◆ Problem requirements ◆
In the data below, find each line that contains the word "right" and copy it.

[Pixel coordinate grounding data]
_____

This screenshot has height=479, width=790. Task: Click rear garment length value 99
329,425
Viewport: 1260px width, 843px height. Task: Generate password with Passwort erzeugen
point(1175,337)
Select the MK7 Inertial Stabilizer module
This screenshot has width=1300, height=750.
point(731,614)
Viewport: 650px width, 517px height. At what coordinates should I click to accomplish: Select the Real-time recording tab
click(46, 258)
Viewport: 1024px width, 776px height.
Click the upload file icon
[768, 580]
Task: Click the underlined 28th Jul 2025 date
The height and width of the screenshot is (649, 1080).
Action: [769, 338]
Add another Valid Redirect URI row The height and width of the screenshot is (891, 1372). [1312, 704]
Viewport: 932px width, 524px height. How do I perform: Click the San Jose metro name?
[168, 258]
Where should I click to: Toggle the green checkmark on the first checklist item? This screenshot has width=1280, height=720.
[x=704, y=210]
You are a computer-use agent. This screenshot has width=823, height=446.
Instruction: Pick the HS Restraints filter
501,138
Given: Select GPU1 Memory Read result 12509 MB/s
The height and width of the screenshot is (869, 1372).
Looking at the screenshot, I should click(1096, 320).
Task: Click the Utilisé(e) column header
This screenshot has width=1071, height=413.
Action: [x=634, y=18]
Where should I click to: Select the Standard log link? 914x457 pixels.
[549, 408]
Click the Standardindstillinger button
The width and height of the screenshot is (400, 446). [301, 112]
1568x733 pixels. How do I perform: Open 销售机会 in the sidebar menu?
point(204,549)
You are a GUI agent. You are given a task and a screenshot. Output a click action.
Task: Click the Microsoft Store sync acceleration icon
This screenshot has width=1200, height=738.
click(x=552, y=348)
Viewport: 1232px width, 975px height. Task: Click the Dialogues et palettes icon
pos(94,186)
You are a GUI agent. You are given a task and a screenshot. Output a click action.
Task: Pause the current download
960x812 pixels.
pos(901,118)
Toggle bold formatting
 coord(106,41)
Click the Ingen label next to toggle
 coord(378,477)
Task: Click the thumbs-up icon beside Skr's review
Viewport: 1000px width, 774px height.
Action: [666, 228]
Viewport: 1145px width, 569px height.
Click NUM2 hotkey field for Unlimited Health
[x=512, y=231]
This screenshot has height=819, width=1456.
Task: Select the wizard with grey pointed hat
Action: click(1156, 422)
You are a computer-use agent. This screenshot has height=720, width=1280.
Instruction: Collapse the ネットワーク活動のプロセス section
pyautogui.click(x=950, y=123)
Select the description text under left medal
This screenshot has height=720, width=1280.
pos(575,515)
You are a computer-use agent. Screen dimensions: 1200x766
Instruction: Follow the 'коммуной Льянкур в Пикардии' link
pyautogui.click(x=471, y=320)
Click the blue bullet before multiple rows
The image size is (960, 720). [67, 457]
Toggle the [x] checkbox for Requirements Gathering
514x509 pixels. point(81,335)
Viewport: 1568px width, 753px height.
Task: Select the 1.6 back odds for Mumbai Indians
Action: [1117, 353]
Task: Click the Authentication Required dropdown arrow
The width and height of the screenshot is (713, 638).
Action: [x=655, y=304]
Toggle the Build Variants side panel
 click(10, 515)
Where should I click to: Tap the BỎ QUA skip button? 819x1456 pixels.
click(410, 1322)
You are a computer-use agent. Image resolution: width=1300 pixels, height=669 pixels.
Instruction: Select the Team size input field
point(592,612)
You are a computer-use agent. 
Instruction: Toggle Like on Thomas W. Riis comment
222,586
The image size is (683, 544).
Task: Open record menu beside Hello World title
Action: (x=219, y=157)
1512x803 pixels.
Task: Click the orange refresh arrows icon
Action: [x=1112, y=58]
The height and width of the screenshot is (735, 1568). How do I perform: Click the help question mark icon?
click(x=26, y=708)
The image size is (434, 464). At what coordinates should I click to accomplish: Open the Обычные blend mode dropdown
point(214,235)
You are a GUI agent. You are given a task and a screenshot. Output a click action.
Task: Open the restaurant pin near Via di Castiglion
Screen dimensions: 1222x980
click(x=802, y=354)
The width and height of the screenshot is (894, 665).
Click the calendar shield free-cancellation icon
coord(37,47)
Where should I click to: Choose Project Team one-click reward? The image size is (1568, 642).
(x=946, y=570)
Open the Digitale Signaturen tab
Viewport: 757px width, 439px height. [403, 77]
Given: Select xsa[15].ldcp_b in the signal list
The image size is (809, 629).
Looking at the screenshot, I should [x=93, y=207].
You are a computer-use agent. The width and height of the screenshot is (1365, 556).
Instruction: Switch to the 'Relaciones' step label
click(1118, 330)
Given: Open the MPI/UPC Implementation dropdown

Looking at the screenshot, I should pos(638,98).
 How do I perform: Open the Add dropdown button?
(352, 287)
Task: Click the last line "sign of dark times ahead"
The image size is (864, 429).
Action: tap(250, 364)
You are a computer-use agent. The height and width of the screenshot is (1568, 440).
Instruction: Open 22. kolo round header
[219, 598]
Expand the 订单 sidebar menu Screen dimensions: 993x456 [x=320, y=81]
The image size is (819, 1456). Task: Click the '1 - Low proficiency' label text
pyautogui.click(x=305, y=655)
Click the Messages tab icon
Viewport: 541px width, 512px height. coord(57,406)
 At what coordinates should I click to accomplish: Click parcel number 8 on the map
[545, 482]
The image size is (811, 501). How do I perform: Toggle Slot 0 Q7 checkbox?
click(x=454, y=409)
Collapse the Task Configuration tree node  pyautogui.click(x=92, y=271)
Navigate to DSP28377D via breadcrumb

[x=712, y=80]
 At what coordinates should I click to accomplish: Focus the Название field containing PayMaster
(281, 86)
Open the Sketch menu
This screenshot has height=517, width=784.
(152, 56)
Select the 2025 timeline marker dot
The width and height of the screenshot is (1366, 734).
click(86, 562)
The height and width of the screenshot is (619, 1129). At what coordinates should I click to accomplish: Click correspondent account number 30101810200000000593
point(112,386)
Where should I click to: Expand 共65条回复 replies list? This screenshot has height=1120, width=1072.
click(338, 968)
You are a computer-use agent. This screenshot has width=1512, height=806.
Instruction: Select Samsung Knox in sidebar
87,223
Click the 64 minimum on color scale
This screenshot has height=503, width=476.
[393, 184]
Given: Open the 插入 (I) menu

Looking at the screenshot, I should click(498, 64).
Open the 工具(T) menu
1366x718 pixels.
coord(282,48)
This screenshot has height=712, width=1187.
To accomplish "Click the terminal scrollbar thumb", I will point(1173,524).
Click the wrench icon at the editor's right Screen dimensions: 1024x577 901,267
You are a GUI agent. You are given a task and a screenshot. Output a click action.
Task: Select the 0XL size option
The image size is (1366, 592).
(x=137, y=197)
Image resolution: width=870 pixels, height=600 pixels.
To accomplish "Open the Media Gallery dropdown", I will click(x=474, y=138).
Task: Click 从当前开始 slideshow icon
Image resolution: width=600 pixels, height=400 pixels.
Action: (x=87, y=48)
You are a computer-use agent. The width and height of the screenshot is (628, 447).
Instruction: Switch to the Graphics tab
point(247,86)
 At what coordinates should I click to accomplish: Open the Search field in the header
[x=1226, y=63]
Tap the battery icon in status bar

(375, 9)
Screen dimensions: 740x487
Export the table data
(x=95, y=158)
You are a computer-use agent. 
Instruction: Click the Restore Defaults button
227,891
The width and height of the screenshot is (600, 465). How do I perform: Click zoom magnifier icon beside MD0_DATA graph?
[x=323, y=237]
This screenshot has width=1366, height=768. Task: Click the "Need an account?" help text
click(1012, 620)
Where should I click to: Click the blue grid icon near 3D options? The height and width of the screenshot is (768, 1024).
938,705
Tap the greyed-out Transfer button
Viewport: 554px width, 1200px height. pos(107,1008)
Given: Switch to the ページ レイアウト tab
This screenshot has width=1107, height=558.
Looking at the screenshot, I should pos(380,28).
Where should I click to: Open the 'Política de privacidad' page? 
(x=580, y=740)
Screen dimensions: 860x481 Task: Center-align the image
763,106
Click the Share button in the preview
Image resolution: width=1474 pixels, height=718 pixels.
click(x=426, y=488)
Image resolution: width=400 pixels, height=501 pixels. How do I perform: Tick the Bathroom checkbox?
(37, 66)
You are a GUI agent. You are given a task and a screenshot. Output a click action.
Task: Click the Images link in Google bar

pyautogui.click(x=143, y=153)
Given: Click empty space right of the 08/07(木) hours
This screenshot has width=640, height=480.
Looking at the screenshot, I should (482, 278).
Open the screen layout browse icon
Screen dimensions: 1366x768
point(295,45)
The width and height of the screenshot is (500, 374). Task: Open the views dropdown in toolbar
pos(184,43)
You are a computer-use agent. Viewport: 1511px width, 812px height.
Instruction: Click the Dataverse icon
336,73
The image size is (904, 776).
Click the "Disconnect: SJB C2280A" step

_____

◆ Answer below ◆
Click the wrench icon at the editor's right Screen dimensions: 1024x577 901,267
Given: Click empty space right of the 08/07(木) hours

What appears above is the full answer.